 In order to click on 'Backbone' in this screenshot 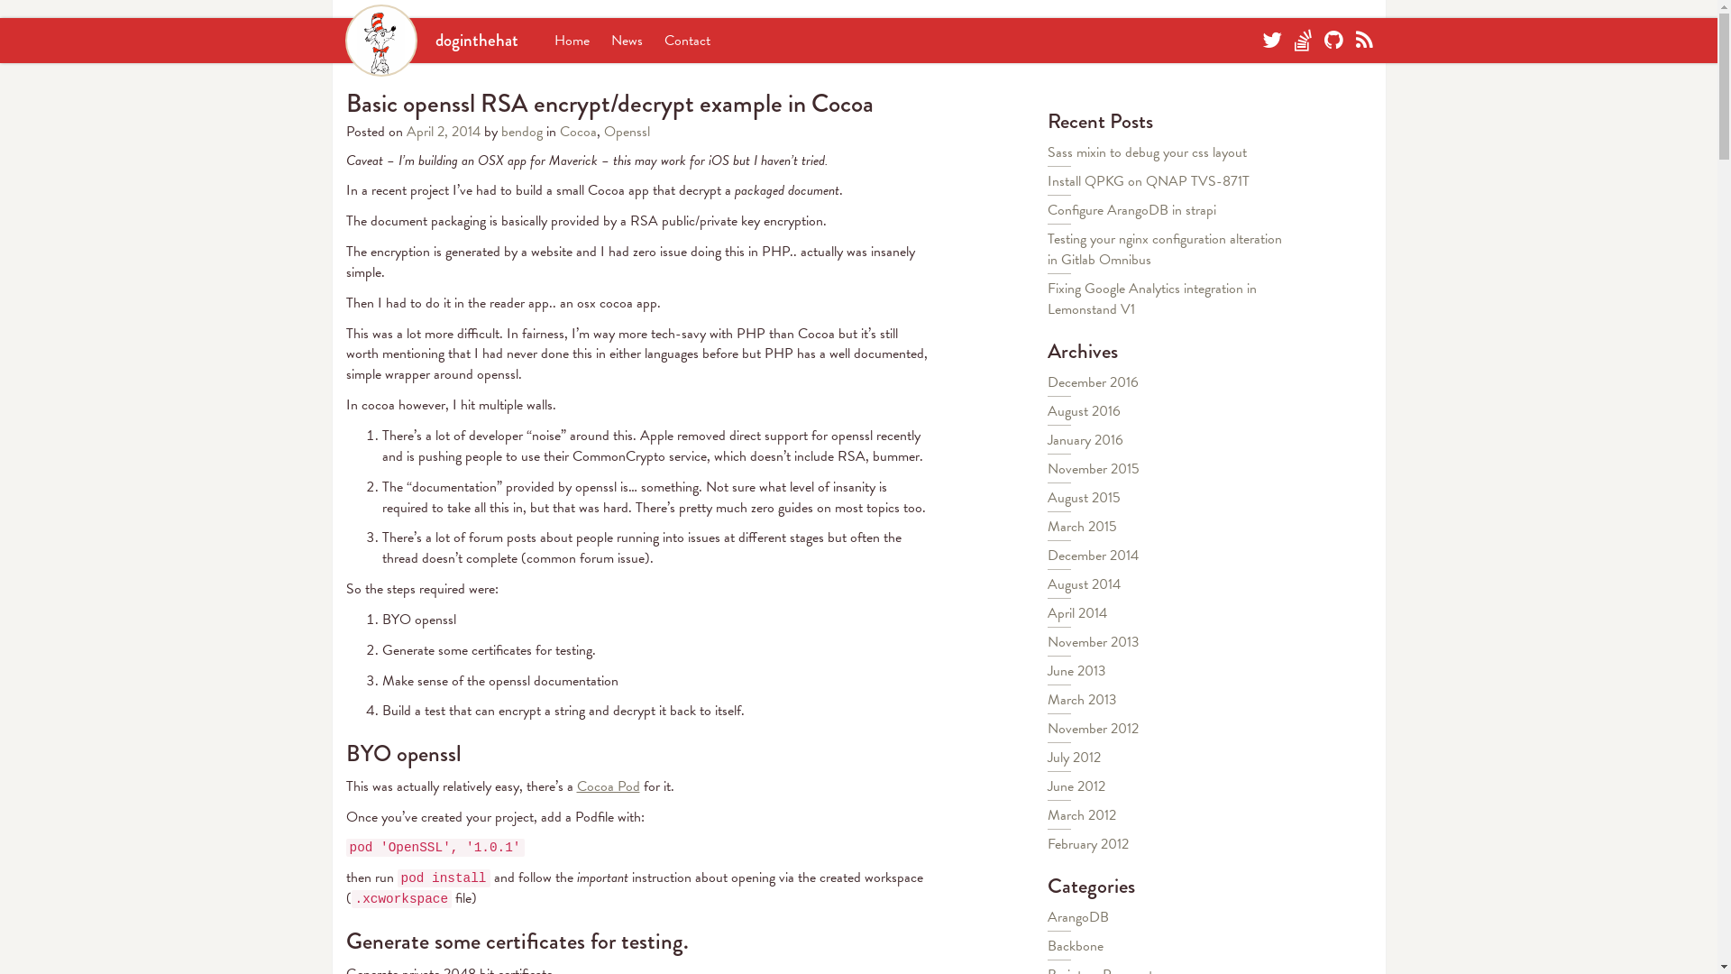, I will do `click(1076, 945)`.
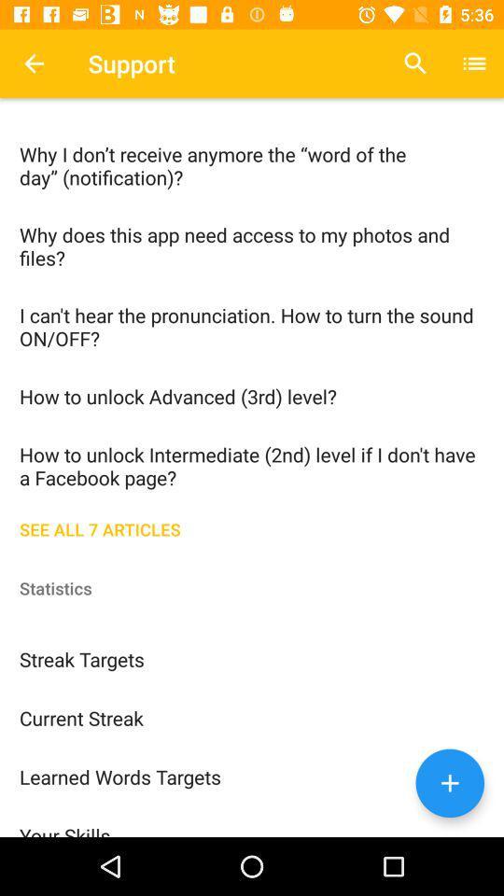 The width and height of the screenshot is (504, 896). Describe the element at coordinates (252, 716) in the screenshot. I see `item above learned words targets` at that location.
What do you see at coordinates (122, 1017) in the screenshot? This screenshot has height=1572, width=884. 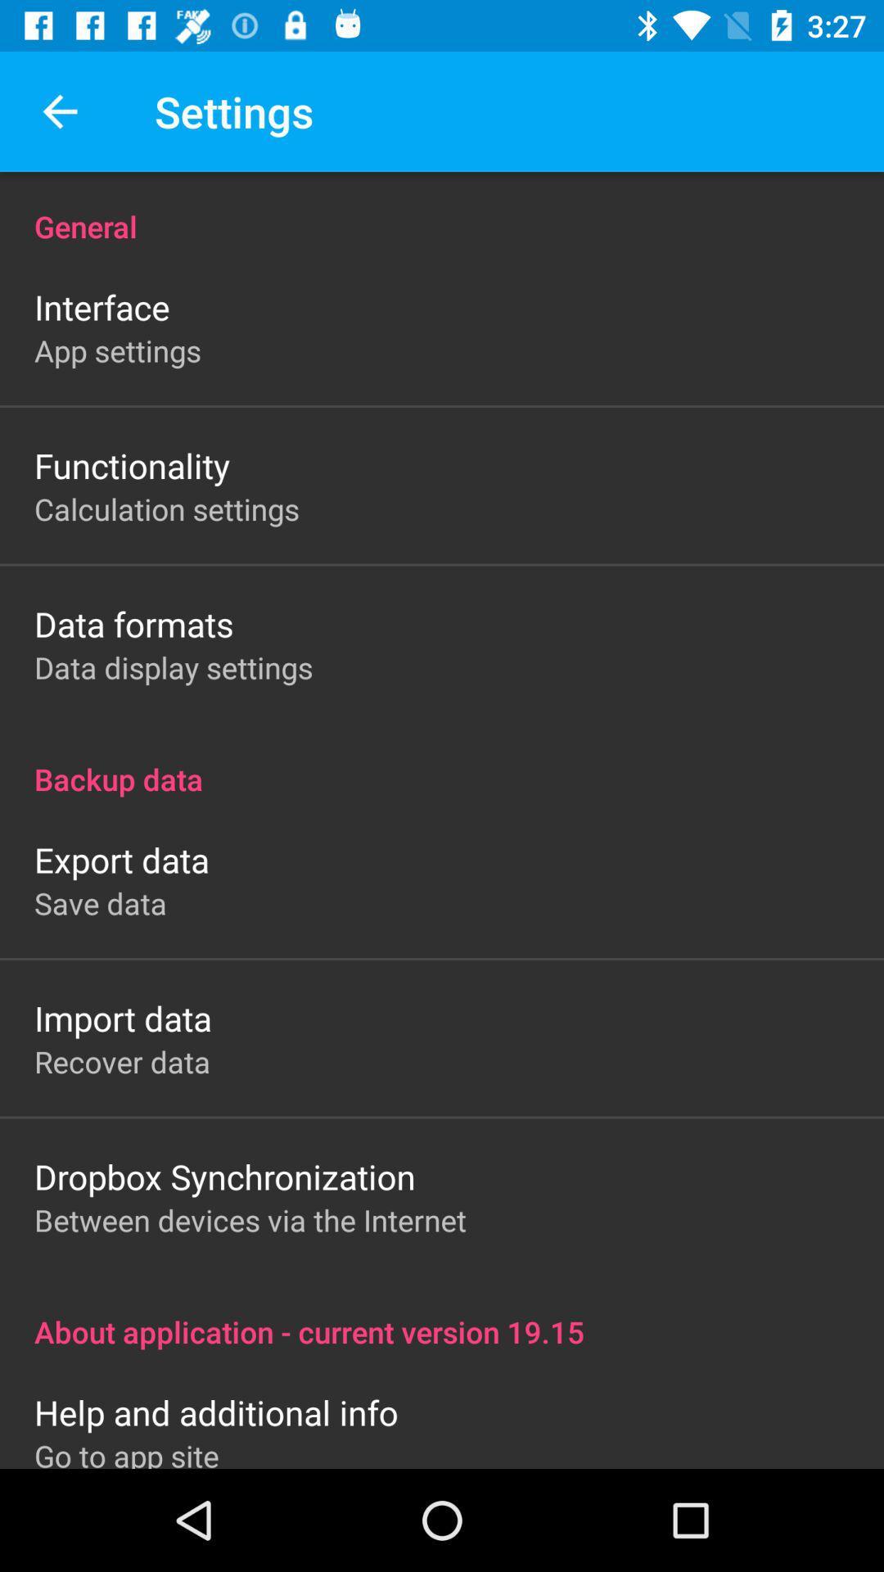 I see `import data icon` at bounding box center [122, 1017].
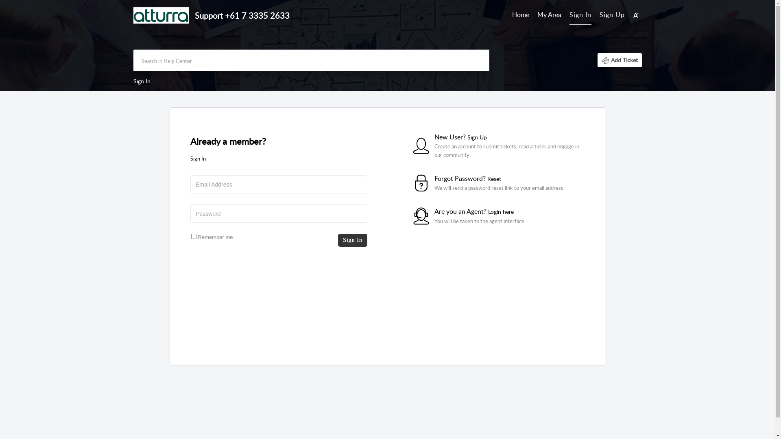 Image resolution: width=781 pixels, height=439 pixels. Describe the element at coordinates (537, 15) in the screenshot. I see `'My Area'` at that location.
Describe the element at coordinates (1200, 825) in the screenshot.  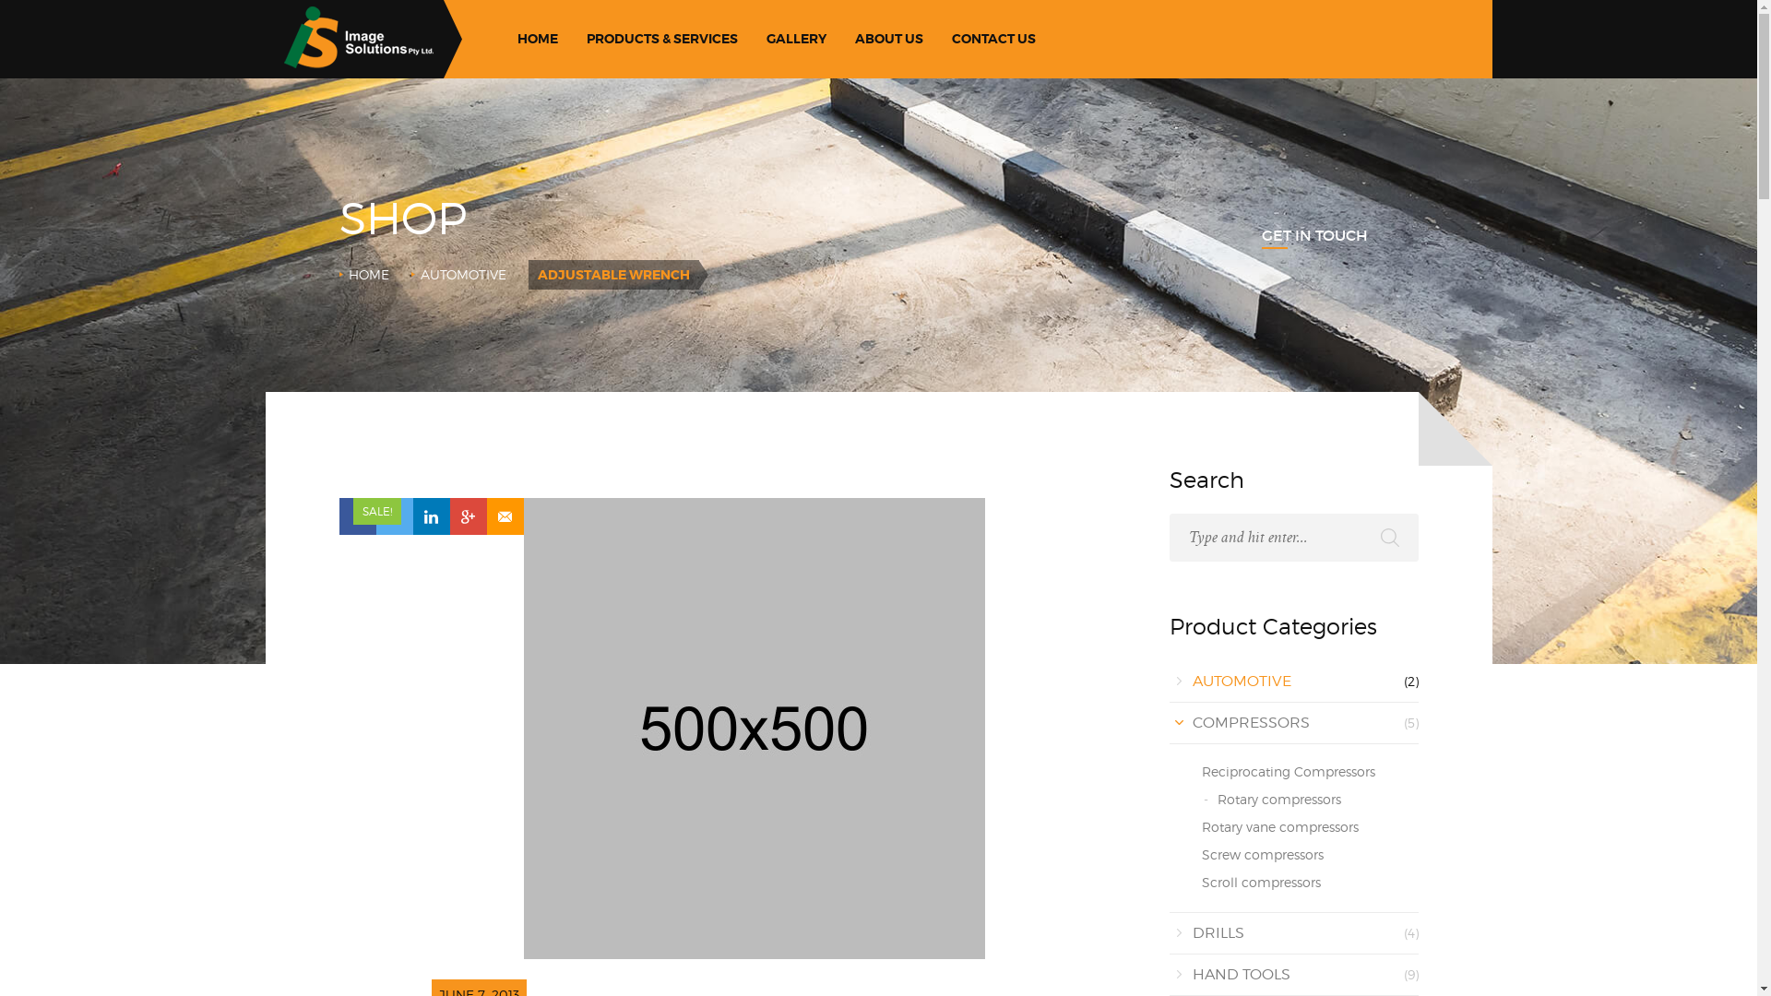
I see `'Rotary vane compressors'` at that location.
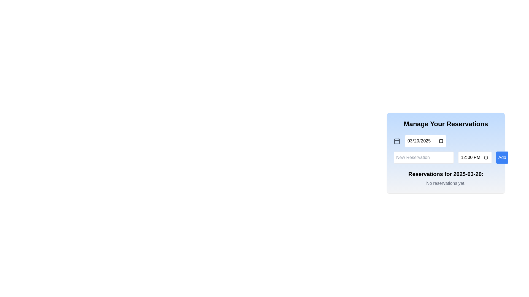 This screenshot has height=297, width=529. What do you see at coordinates (446, 178) in the screenshot?
I see `the text display element that shows 'Reservations for 2025-03-20:' and 'No reservations yet.'` at bounding box center [446, 178].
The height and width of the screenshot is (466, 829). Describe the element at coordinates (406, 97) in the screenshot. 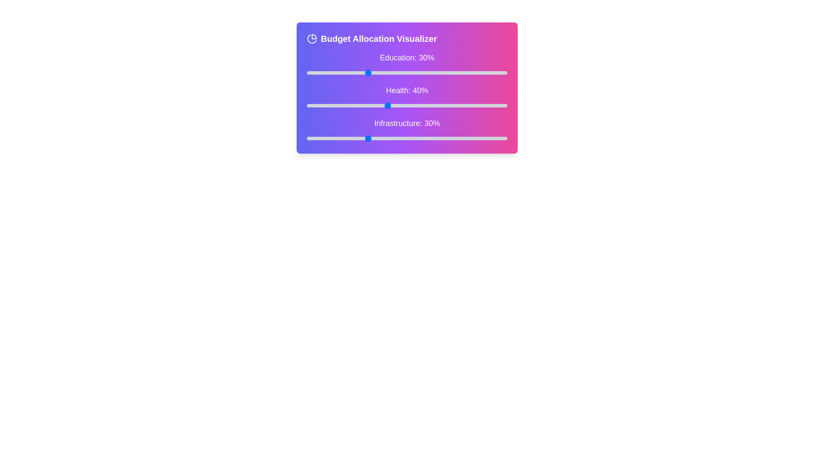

# # # # # # #

_Aim of the exercise_.
Retype the lines word for word, beginning at the line that contains "Describe the element at coordinates (1200, 825)" and stopping after the last line. Leave out the pictures.

_Exercise response_.
Describe the element at coordinates (1200, 825) in the screenshot.  
I see `'Rotary vane compressors'` at that location.
 This screenshot has height=297, width=529. What do you see at coordinates (446, 178) in the screenshot?
I see `the text display element that shows 'Reservations for 2025-03-20:' and 'No reservations yet.'` at bounding box center [446, 178].
The height and width of the screenshot is (466, 829). Describe the element at coordinates (406, 97) in the screenshot. 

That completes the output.